在进行遥感图像语义分割时,找到的标签数据都是方便给大家看的RGB数据,对于怎么将RGB转换成灰度数据我整了半天,编程水平太差了。文章仅记录自己的学习过程,路过的大佬轻喷,小菜鸡在此谢过了。第一次用博客记录自己的学习过程,还不太会用哈哈哈。
#导入相关包
import matplotlib.pyplot as plt
import numpy as np
import glob
import scipy.misc
from PIL import Image
import re
#这是我的标签数据对应像素值
label2color_dict = {
0:[0,0,0],
1:[200,0,0],
2:[250,0,150],
3:[200,150,150],
4:[250,150,150],
5:[0,200,0],
6:[150,250,0],
7:[150,200,150],
8:[200,0,200],
9:[150,0,250],
10:[150,150,250],
11:[250,200,0],
12:[200,200,0],
13:[0,0,200],
14:[0,150,200],
15:[0,200,250]
}
def get_keys(value):
'''
获取图片各像素value对应的key值
'''
p=0
i=0
for k,v in label2color_dict.items():
if v == value:
p = k
break
i += 1
if i > 15:
p = 0
return p
#glob.glob方法获取全部文件名
img_path = glob.glob("E:\BaiduNetdiskDownload\classif_dataset\*.png")
img_path = sorted(img_path, key=lambda img_path:int(re.search(r'(\d+)',img_path).group()))
for k in range(0, 10000):
img = img_path[k]
img = plt.imread(img)*255.0
img = img[:,:,:3]
img_label = np.zeros((img.shape[0],img.shape[1]),np.uint8)

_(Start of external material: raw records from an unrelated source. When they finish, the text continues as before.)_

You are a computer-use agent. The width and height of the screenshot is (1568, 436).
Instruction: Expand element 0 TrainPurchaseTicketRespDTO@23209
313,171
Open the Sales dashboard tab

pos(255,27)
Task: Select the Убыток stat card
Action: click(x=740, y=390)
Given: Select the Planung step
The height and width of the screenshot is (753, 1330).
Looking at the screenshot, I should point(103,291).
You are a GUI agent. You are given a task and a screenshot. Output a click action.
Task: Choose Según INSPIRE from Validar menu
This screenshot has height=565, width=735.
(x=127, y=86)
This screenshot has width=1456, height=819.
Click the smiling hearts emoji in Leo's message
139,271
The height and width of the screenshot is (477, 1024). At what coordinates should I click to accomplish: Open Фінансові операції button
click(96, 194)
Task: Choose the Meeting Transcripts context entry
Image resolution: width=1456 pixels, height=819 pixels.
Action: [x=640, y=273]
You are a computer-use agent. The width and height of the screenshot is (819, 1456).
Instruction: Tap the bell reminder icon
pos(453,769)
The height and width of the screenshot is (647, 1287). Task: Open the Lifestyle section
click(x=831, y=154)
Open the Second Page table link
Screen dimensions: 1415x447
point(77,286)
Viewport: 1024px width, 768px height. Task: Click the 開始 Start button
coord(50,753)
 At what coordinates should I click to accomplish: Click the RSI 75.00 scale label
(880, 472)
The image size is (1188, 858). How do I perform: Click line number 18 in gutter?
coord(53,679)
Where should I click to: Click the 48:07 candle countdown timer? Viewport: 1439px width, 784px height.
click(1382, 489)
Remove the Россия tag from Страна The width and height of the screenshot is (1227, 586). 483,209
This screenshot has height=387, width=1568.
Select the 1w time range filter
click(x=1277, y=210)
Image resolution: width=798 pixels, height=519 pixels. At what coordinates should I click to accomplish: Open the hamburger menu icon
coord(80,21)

img_new_label = np.zeros((img.shape[0],img.shape[1]),np.uint8)
for i in range(img.shape[0]):
for j in range(img.shape[1]):
value = list(img[i,j,:])
img_label[i,j] = get_keys(value)
img_new_label[i,j] = img_label[i,j]
label0 = Image.fromarray(np.uint8(img_new_label))
p = str(k)
scipy.misc.toimage(img_label).save("E:\BaiduNetdiskDownload\classif_dataset\\"+p+".jpg")
代码有空优化,太啰嗦了,执行起来很慢很慢。。。。。